== Pasaje seleccionado ==

A veces notas como pesan pasos y digestiones. En el viaje, digo. Bueno, eso y el calor, que menudo calor, oigan, a mí me dijeron que en el norte hacía fresquito, yo soy del norte y allí hacía fresquito, pero no, nada de fresquito, solo calor y bochorno. Y cierta fatiga en los paseos tras explicaciones y anécdotas, donde ya no hay ansiosos que salgan rápido y caminen a toda hostia. Bueno, alguno queda, pero me entienden… Todos hacen por remolonear en muros, banquitos y miradores, con la esperanza de que nadie se levante, que nadie rompa paz. Pero siempre surge alguno (osado, sinvergüenza, con menos gotitas de sudor en sienes) que se erige en sherpa, y el resto, preñados de circunspección, prosiguen.
Ay.
¿Recuerdan el traqueteo? Pues ducharse resulta aventura sideral en esas condiciones. Y darse un buen afeitado… lo mismo. El tren pilla sesenta o setenta kilómetros a la hora, que igual a ustedes no les parece mucho, vale, pero es que vamos por vía estrecha, y son vagones antiguos, y tampoco se han visto en lo de usar la maquinilla, no, a setenta kilómetros por hora. Así que no rechisten.

== Datos mostrados ==
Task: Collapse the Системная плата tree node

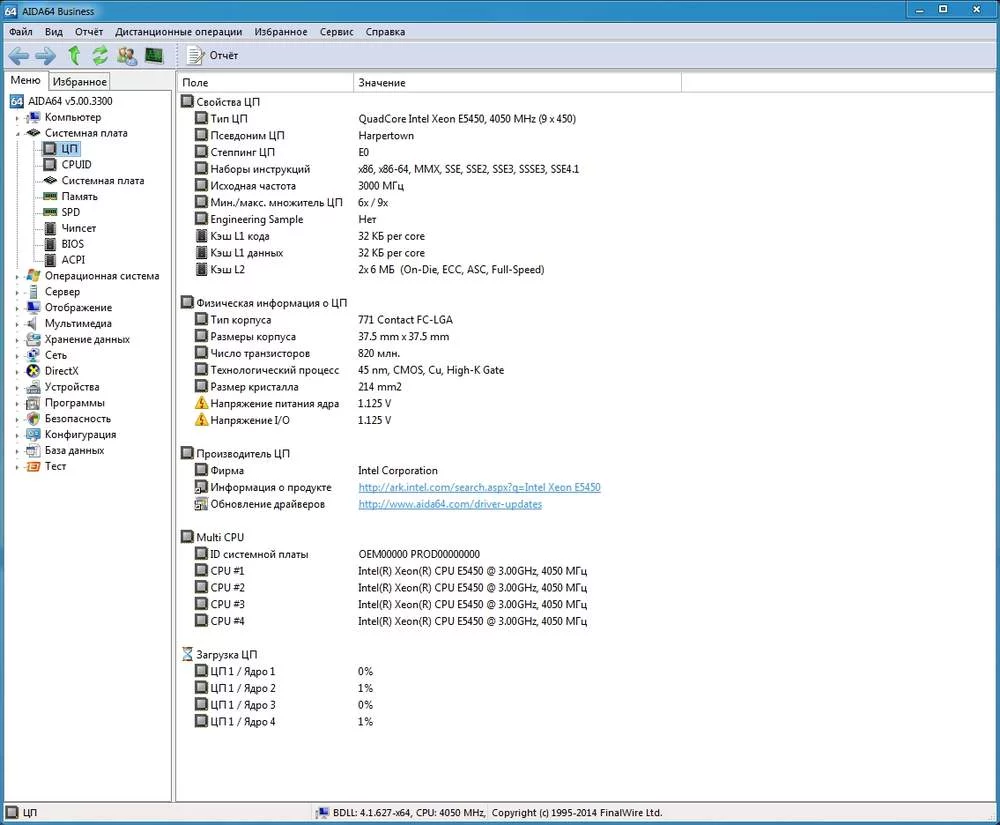Action: tap(17, 133)
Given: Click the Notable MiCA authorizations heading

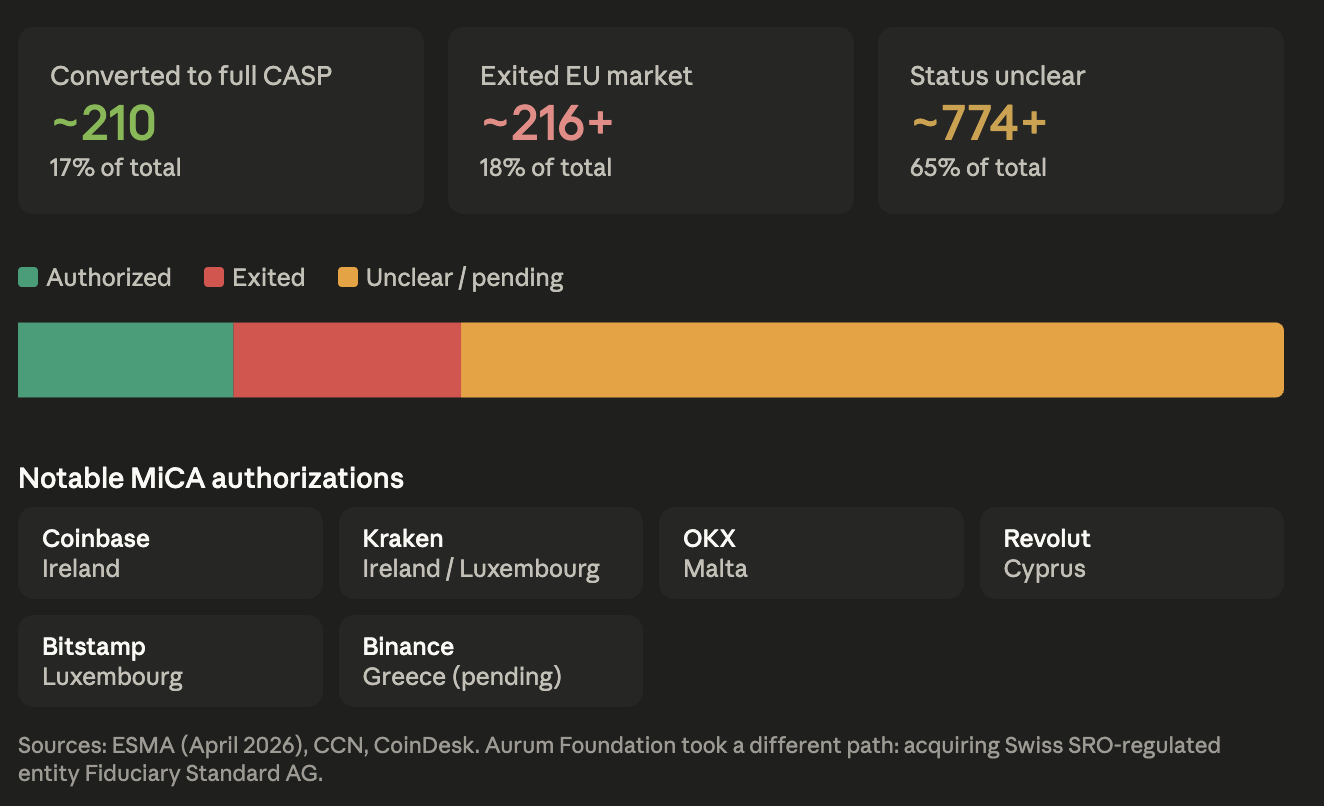Looking at the screenshot, I should pos(211,478).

== Objetivo ==
Por favor, copia literalmente el fragmento del pasaje seleccionado que se abre con las palabras «A veces notas» y se cierra con «de circunspección, prosiguen.».

== La solución ==
A veces notas como pesan pasos y digestiones. En el viaje, digo. Bueno, eso y el calor, que menudo calor, oigan, a mí me dijeron que en el norte hacía fresquito, yo soy del norte y allí hacía fresquito, pero no, nada de fresquito, solo calor y bochorno. Y cierta fatiga en los paseos tras explicaciones y anécdotas, donde ya no hay ansiosos que salgan rápido y caminen a toda hostia. Bueno, alguno queda, pero me entienden… Todos hacen por remolonear en muros, banquitos y miradores, con la esperanza de que nadie se levante, que nadie rompa paz. Pero siempre surge alguno (osado, sinvergüenza, con menos gotitas de sudor en sienes) que se erige en sherpa, y el resto, preñados de circunspección, prosiguen.